Tegucigalpa, Honduras. Las autoridades del Consejo Nacional Anticorrupción (CNA), a través de la red X cuestiona el nombramiento del Director de Aduanas, Marco Tulio Abadie, por tener demandas contra el Estado.
«Con relación a recientes decisiones en el ámbito gubernamental, considera necesario fijar una posición sobre los estándares de integridad que deben regir el ejercicio de la función pública en Honduras. En los últimos meses, la ciudadanía ha sido testigo de situaciones que obligan a reflexionar seriamente sobre el cumplimiento de principios éticos en el acceso y permanencia en cargos públicos. Como ejemplo de ello, se encuentra el nombramiento del abogado Marco Tulio Abadie como director ejecutivo de la Administración Aduanera, en un contexto que plantea interrogantes relevantes sobre la coexistencia entre intereses personales e institucionales», dice el informe del CNA.
«Todo acuerdo de nombramiento en la administración pública conlleva la obligación expresa de conocer y cumplir el Código de Conducta Ética del Servidor Público. Este establece, de forma clara, el deber de evitar cualquier situación que genere conflictos contrapuestos o circunstancias en las que intereses particulares pueden comprometer la objetividad e independencia en el ejercicio del cargo. En ese sentido, el hecho de que un alto funcionario mantenga una demanda activa contra la misma institución que dirige configura una situación incompatible con los principios de imparcialidad, independencia de criterio y rectitud en la gestión pública. Esta problemática adquiere mayor relevancia a la luz de la reciente directriz anunciada por la Procuraduría General de la República, mediante la cual recomienda no proceder con la contratación en la administración pública de personas que mantengan litigios pendientes contra el Estado, criterio que debería aplicarse sin distinción de jerarquías o niveles dentro de la función estatal.», declaran.

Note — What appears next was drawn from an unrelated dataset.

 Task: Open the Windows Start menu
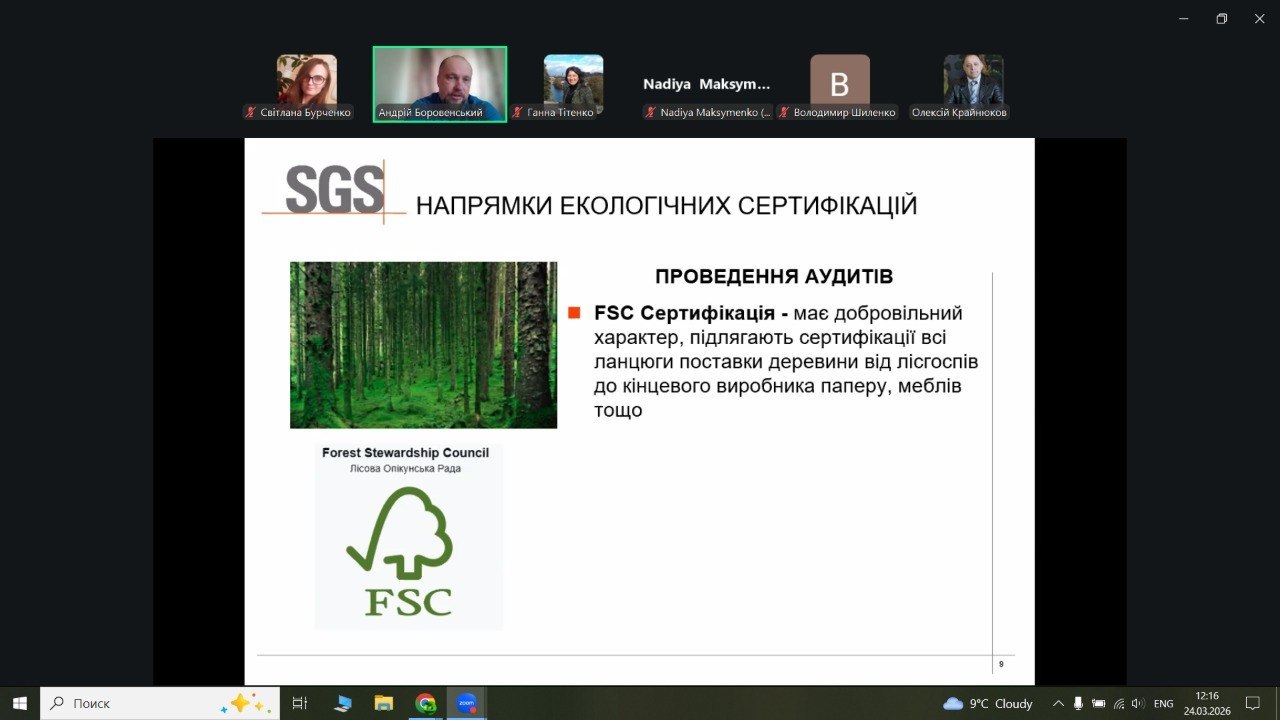[x=19, y=703]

En ese sentido, el CNA exhorta a todos los funcionarios que se encuentren en situaciones similares a adoptar de manera inmediata las medidas necesarias para eliminar cualquier conflicto de interés, ya sea mediante el desistimiento de las acciones legales o la separación del cargo.

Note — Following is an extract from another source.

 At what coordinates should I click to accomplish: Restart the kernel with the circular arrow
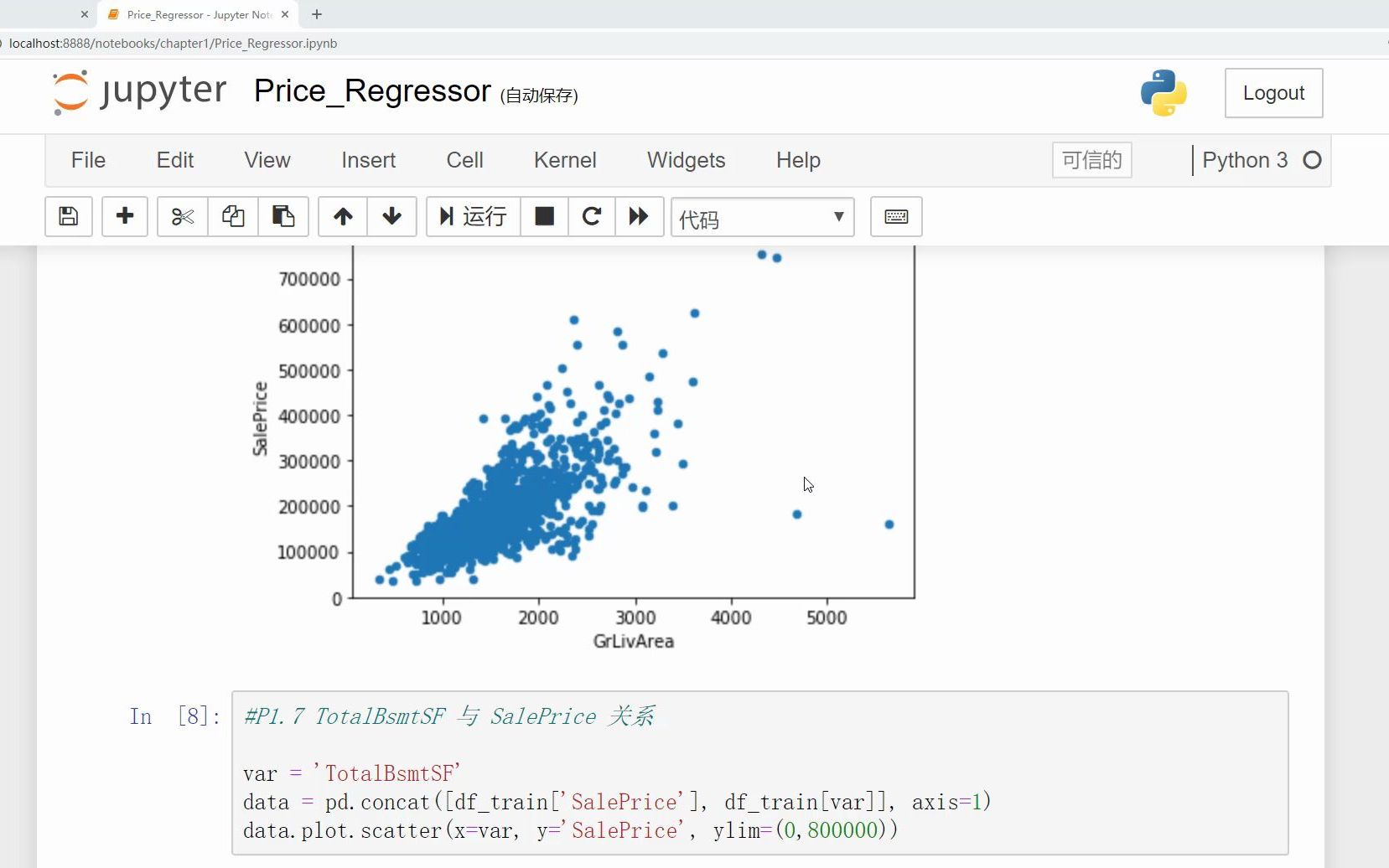tap(592, 217)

De igual forma, «hace un llamado al titular del Poder Ejecutivo a garantizar que los nombramientos en la administración pública respondan a criterios de integridad, resguardando la institucionalidad y el interés general por encima de cualquier consideración particular. Honduras requiere avanzar hacia un modelo de gestión gubernamental en el que la legalidad y la ética operen de manera integrada. El ejercicio de la función pública no puede coexistir con intereses litigiosos contra el mismo Estado al que se sirve», concluye el organismo.